Reproduce word for word the rows from the line with "Task: Click the" up to and including the line with "Action: click(x=770, y=353)", leaving out the pictures.

++++ DATA FOR THIS TASK

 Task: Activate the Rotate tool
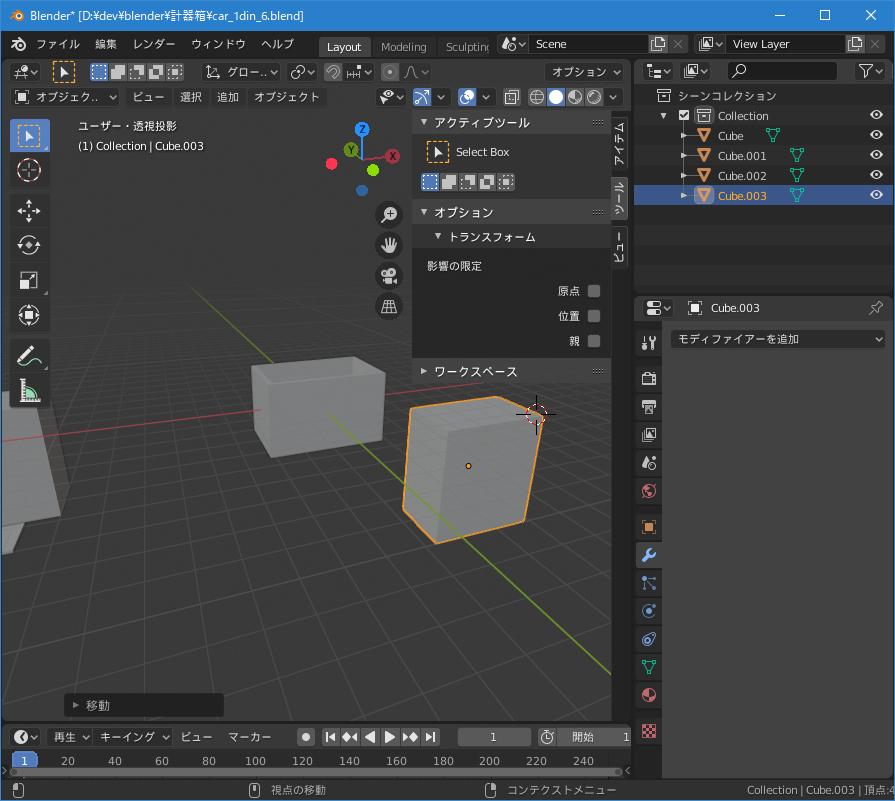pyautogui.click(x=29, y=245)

++++++++
++++ DATA FOR THIS TASK

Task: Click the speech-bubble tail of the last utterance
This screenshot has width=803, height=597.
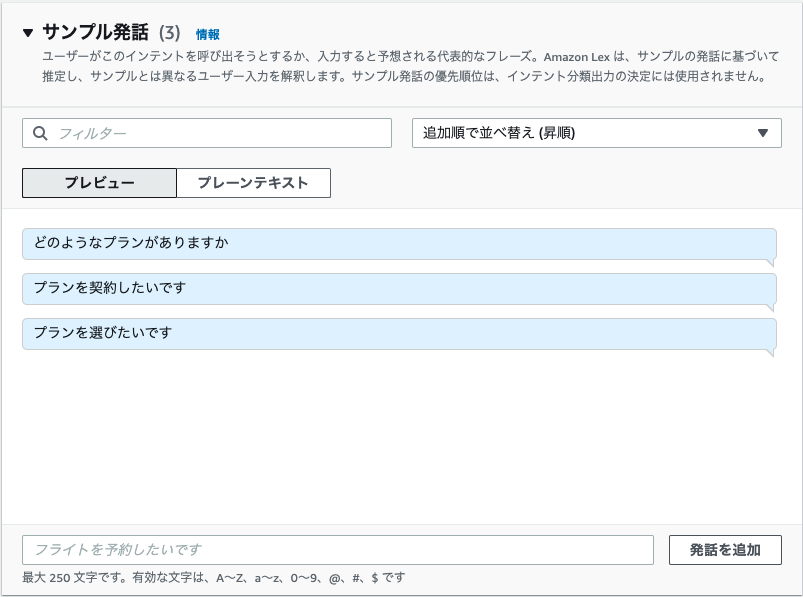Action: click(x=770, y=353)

++++++++

# SOLUTION TO THIS TASK
Task: Click the speech-bubble tail of the last utterance
This screenshot has width=803, height=597.
Action: click(x=770, y=353)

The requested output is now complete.